Martin now getting into the timeline: Robinson showed reluctance to speak to AEMC, then Drummond and Balch give him a contract and a check four days before the AEMC meeting, then Robinson speaks to the AEMC.
In a Feb. 2015 email, Gilbert says Balch’s engagement was with Robinson & Robinson Communications, but invoice came from Oliver Robinson Foundation, and Gilbert didn’t know which to write the check to. (Again undermines Gilbert argument he didn’t think OR himself was being paid.)
Martin now asking Gilbert why they scrubbed Oliver Robinson’s name from invoices to Drummond and AJE. Gilbert says it was Drummond’s idea. Gilbert agrees they were hiding it “in a general sense.”

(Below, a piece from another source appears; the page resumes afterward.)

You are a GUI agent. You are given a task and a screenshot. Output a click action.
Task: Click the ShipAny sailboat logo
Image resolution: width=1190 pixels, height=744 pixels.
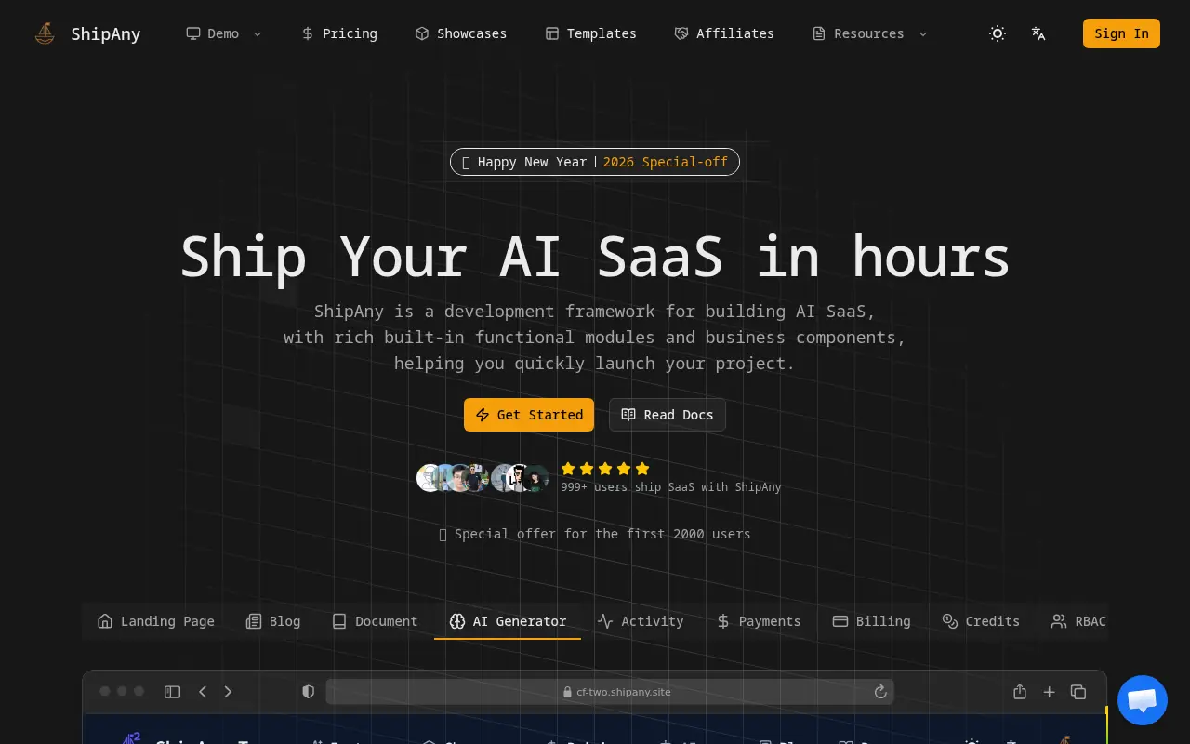point(45,33)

John Archibald of AL.com tweets what appears to be the most damning exchanges:
Gilbert wrote letters for Shelby, Sessions, he said. For Mayor Tuck in Tarrant and resolutions for Jeffco and Tarrant. And more. Only elected official B/B had contract with was Oliver Robinson, he says.
Gilbert acknowledges he didn’t talk to his firm’s “ethics people” (Greg Butrus) until at least a year after he contracted Oliver Robinson. Didn’t tell the “ethics people” Robinson met with EPA and AEMC etc. etc.